Barra Cofina

Correio da Manhã

Mundo

Jinping promete unir Taiwan com a China

Líder chinês diz que prefere reunificação pacífica mas alerta que está pronto para usar todos os meios. Washington preocupado.
Francisco J. Gonçalves 10 de Outubro de 2021 às 09:36
População de Taiwan é maioritariamente contrária à reunificação e condena o totalitarismo dos líderes chineses
População de Taiwan é maioritariamente contrária à reunificação e condena o totalitarismo dos líderes chineses FOTO: Daniel Ceng Shou-Yi/Epa
O presidente chinês afirmou este sábado que “a reunificação” com Taiwan “tem de ser concretizada” e manifestou a convicção de que isso acontecerá por meios pacíficos “dentro de alguns anos”. As declarações de Xi Jinping foram mais conciliatórias do que em julho. Nessa altura prometeu “esmagar” quaisquer tentativas de independência formal de Taiwan.

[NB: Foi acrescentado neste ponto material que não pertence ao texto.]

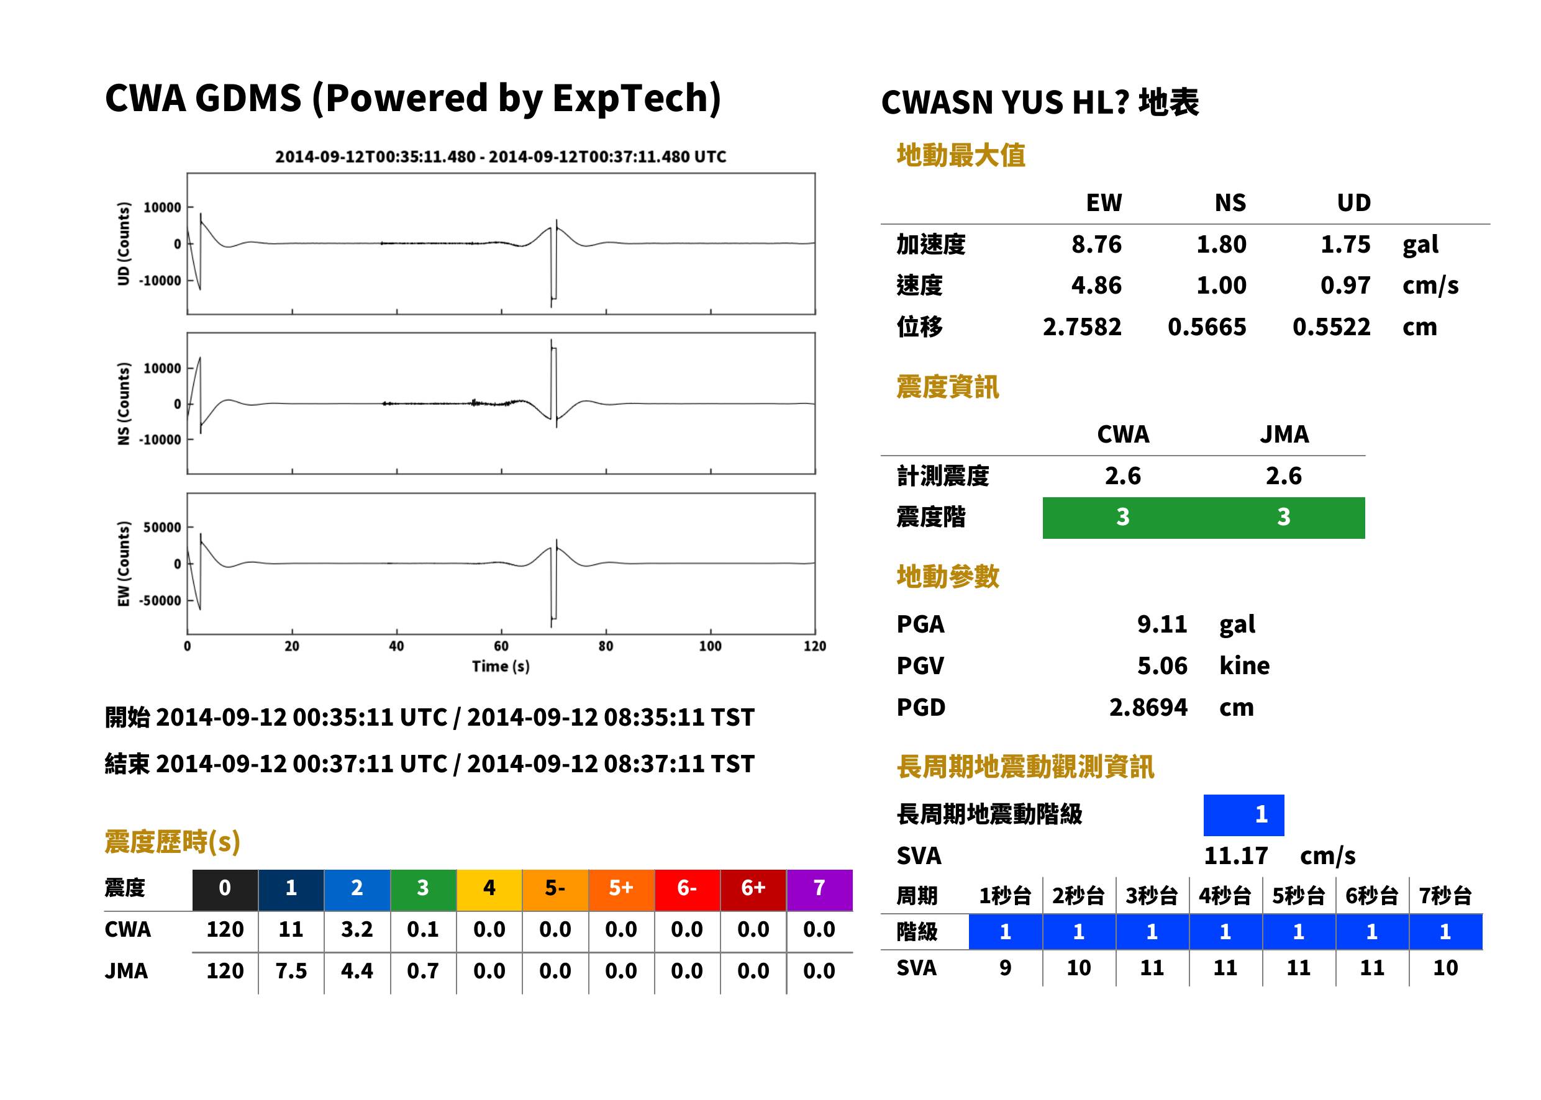Screen dimensions: 1541x1100
Task: Click the EW acceleration value 8.76
Action: [x=1096, y=245]
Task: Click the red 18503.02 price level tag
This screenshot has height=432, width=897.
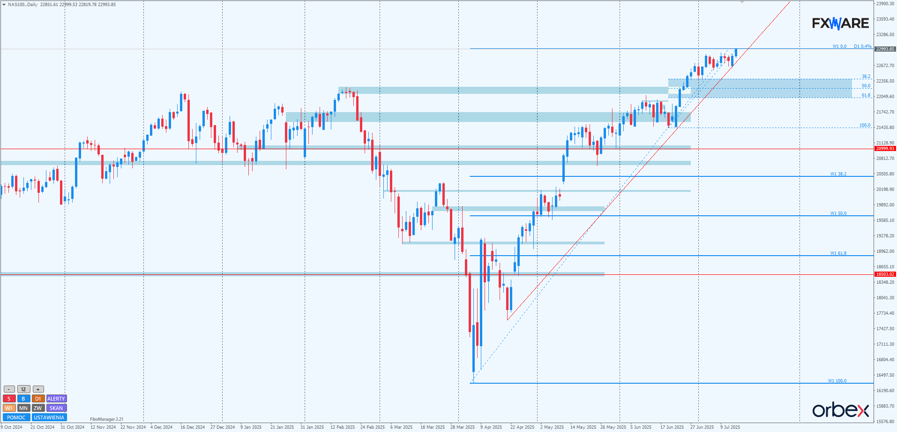Action: [885, 274]
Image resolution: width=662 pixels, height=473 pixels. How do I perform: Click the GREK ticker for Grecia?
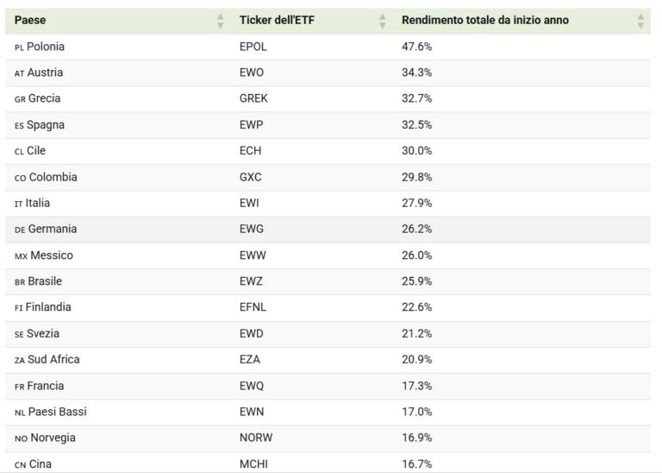(253, 98)
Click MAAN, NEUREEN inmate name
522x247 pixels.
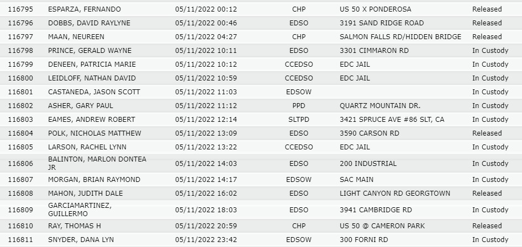[76, 37]
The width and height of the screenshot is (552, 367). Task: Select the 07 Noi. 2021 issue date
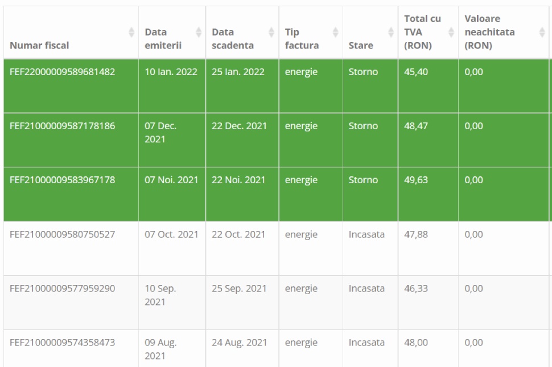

“A reunificação por meios pacíficos está mais em linha com os interesses da nação chinesa, incluindo dos compatriotas de Taiwan”, afirmou Jinping, nos 110 anos da revolução chinesa de 1911, que derrubou a dinastia Qing e estabeleceu a República da China, liderada por Sun Yat-sen. Mas o líder chinês voltou a lembrar que pode usar a força, quando disse: “Não subestimem a determinação chinesa.”

Jinping frisou ainda, num claro alerta aos EUA, que a questão de Taiwan “é um assunto interno da China”.

Mas Washington afirma-se “profundamente preocupado” com as ações chinesas que, diz, ameaçam a paz no estreito de Taiwan. “Falaremos, em privado e em público, quando testemunharmos atividades desestabilizadoras”, afirmou Jake Sullivan, conselheiro de Segurança Nacional dos EUA.

As tensões com Taiwan acentuaram-se nas últimas semanas. No início do mês, 150 aviões de combate chineses aproximaram-se de Taiwan. Pequim, recorde-se, considera Taiwan parte da China e condena os países que mantêm relações diplomáticas com a ilha.